What is it that makes these work? She’s actually following a lot of best-practices for content marketing:

  1. The content is unique: She’s revealing a behind-the-scenes POV that even her patients probably don’t get to see.
  2. The content speaks to a specific audience: “Popaholics” were basically waiting for someone to make this kind of content.
  3. The content is very visual: This is important, you need to find something you can show, not just discuss.
  4. The content provides value: For the most part, Dr. Pimple Popper’s audience is driven by curiosity about these epidermal maladies. They may even have some. Her monologue during the procedures imparts a lot of knowledge to viewers.
  5. The content is prolific: Dr. Lee has created hundreds of these videos, enough for even the most hard-core fan to disappear down a long rabbit hole and establish a strong connection with her brand.Her YouTube channel has something like a billion views.
  6. The content has personality: Dr. Lee is charismatic, and her gentle candor really resonates through.
  7. The content is unforgettable: Perhaps regrettably so — good luck forgetting that you saw any of these videos.

Those are principals that any marketer can work with to establish an effective, content-driven social media marketing presence.

Find Your Own Weird

Figure out the weird, interesting aspects that go into creating your product or delivering your service that a strong segment of people are interested in. Poke around the Internet and see what kinds of things from your production process people are already watching.

https://www.instagram.com/p/BTLOiSSD80d/

As Dr. Pimple Popper proves, it doesn’t have to be dinner party small talk that appeals to everyone. In fact, you might be better off building on a small, devoted base (like the popaholics Reddit group she found) around something not everyone wants to see than trying to sanitize it to appeal to everyone.

Interesting is a lot more important than palatable.

There’s more opportunity for this kind of social marketing in the healthcare world. There are undoubtedly other areas of medicine that people are just waiting to see more. You may already be filming procedures that people are dying to see. You just have to find that thing.

If you can find that thing, you might have yourself a social media empire waiting to happen.

Author: Thorin McGee

Thorin McGee is editor-in-chief and content director of Target Marketing and oversees editorial direction and product development for the magazine, website and other channels.
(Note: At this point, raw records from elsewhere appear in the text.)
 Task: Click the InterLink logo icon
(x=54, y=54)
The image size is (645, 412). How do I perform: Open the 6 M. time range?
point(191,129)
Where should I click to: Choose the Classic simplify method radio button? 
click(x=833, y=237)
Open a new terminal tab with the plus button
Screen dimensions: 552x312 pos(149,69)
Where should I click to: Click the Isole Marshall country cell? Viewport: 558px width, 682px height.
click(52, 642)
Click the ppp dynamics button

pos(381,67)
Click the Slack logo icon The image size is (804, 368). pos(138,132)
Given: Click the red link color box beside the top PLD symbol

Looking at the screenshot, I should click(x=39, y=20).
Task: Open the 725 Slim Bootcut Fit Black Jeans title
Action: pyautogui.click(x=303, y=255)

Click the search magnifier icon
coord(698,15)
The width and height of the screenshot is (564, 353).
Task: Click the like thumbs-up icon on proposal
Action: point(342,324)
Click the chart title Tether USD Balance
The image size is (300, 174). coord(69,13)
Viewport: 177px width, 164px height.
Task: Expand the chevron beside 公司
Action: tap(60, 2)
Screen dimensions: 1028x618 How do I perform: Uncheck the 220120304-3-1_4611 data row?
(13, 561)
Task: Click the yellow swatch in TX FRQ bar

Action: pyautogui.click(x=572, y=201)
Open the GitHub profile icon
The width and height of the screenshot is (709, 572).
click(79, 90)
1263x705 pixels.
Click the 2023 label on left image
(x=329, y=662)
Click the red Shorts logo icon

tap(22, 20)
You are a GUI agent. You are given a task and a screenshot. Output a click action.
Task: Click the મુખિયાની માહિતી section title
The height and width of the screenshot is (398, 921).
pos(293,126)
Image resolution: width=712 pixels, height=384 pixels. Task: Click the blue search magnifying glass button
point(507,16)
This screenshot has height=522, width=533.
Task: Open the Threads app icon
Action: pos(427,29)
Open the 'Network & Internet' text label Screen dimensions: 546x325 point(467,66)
3 thoughts on “Dr. Pimple Popper: Skincare’s Gross Social Media Superstar”

  1. Alas Thorin, you missed another pimple-popping doctor, now retired with the, umm, eponymous-sounding name, “Dr. Zizmor.” (You can’t make this stuff up.) For roughly thirty years, New York’s subway cars exposed us to his ads, with razzle-dazzle layouts, starbursts, subheads like “Tired of that tattoo?” and the reassurance “Every case seen by Doctor Z,” plus before-and-after pictures of zit-speckled faces and even, incongruously, pictures of his wife in a big floppy hat captioned, “Mrs. Z.” Now that his office and his ads are gone, a ride on the 6 Train just isn’t the the same.

      1. He’d have no choice but online video. These days, everybody on the New York subways is staring into a cell phone.